Therefore, without expressing any opinion on the merits of the contention, we would confirm the finding of the High Court that the proper remedy which is available to the appellants to ventilate their grievances in respect of the said notices and circulars is to take recourse to Section 10 of the Industrial Disputes Act or seek relief, -if possible, under Sections 74 and 75 of the Act.
12. Similar aspect of the matter was considered in Gopi Lal Teli v. State of Rajasthan, 1995 LIC 1105, Tapas Mondal v. Eastern Coal Fields Limited, 1995 LIC 1433, Mohini v. G.M., Syndicate Bank, 1969 FLR 1061.
13. In Municipal Corporation of Delhi v. Female Workers (Muster Roll), , Saghir Ahmed, J., speaking for the Division Bench held:
Taking into consideration the enunciation of law was settled by this Court as also the High Court in various decisions referred to above, the activity of the Delhi Municipal Corporation by which construction work is undertaken or roads are laid or repaired or trenches are dug would fall within the definition of ‘industry’. The workmen, or, for that matter, those employed on muster roll for carrying on these activities would, therefore, be ‘workmen’ and the dispute between them and the Corporation would have to be tackled as an industrial dispute in the light of various statutory provisions of the Industrial Law, one of which is the Maternity Benefit Act, 1961. This is the domestic scenario, internationally, the scenario is not different.
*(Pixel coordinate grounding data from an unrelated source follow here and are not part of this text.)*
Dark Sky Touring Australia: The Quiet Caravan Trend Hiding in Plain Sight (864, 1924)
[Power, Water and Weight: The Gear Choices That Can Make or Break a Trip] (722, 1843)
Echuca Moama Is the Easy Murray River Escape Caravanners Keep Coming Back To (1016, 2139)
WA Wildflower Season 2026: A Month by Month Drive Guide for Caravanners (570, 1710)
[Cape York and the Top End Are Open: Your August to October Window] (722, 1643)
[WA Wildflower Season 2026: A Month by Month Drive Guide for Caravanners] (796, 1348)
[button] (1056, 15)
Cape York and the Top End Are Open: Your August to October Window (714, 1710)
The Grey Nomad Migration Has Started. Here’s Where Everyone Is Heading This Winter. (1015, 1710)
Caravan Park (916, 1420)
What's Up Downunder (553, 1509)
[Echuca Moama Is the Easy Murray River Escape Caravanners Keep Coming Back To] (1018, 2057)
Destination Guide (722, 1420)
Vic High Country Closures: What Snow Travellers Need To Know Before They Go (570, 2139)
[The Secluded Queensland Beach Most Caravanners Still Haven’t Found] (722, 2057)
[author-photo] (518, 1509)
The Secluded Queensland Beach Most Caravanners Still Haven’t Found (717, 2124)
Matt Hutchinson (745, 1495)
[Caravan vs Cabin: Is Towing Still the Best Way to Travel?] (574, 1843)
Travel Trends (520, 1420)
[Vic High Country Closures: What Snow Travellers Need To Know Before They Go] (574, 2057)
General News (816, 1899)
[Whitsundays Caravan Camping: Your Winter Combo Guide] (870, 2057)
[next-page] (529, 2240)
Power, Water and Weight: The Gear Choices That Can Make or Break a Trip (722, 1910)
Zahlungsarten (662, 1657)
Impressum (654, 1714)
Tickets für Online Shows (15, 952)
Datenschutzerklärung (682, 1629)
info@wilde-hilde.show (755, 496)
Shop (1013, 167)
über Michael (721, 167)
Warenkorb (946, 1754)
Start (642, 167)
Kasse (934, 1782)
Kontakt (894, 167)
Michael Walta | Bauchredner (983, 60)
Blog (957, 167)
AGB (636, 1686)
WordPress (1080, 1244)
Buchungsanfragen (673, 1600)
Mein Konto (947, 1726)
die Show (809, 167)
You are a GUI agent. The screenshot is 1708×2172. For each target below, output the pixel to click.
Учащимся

While disposing of the Writ Petition No. 26083 of 2000 on 28-3-2001 in relation to self same petitioner, this Court held:
The question as to whether the 1st respondent herein is a workman or not is
essentially a question of fact. A finding to that effect has to be arrived at by an appropriate Court or Tribunal having regard to the materials which may be placed before it. It is now a well settled principle of law that the determining factor for arriving at a conclusion as to whether an employee is a ‘workman’ or not depends upon the principal duties he has to perform. Nomenclature, it will be a repetition to state, is not decisive.
14. In that view of the matter, we are of the opinion that the questions involved in this application being essentially questions of fact, the matter should be determined by an appropriate Industrial Court.
15. For the reasons aforementioned, the writ petition is dismissed subject to the above observations.